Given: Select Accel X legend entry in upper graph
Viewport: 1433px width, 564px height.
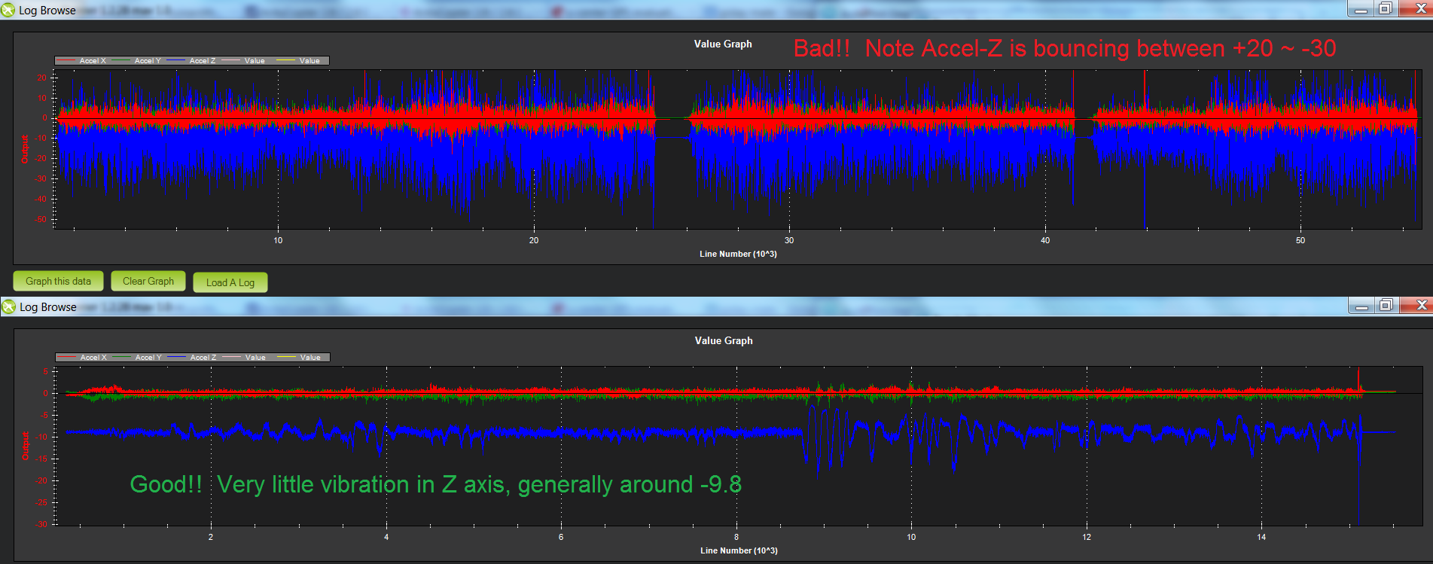Looking at the screenshot, I should (92, 61).
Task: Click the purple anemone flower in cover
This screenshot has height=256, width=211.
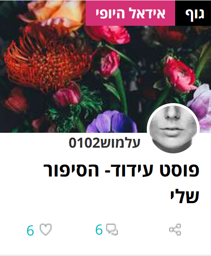Action: pyautogui.click(x=112, y=121)
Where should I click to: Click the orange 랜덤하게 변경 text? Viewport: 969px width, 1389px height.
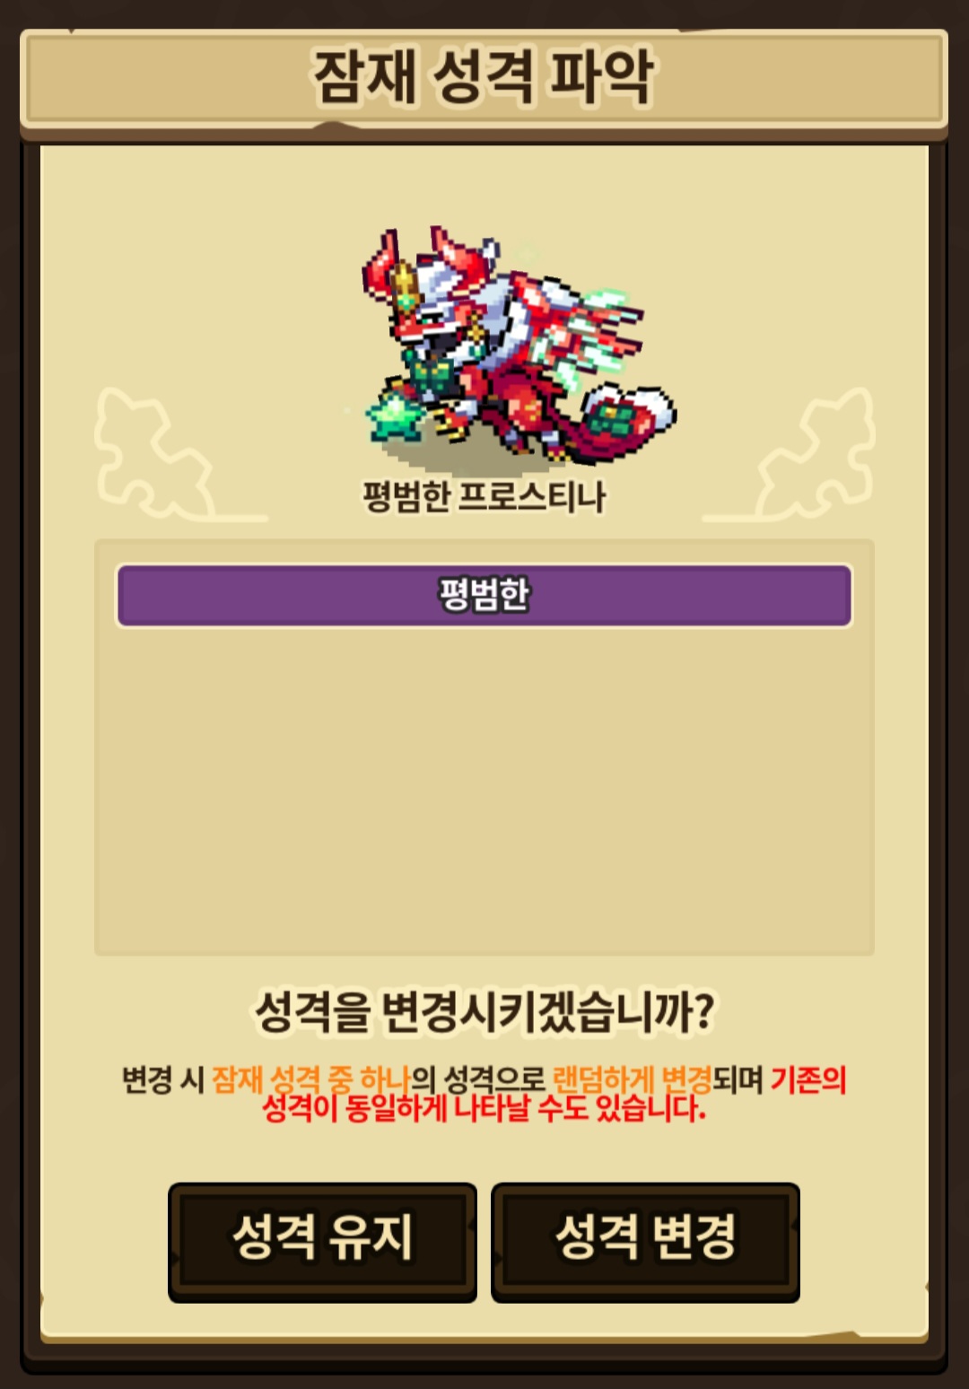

== What this task involves ==
Exactly the lines from the one with "Task: Click the" through the end of the records should be written out, and only those. Pictures do not belong in the copy.

== Exercise result ==
Task: Click the purple anemone flower in cover
This screenshot has height=256, width=211.
Action: pyautogui.click(x=112, y=121)
Where should I click to: Click the orange 랜덤하게 변경 text? Viewport: 969px width, 1389px height.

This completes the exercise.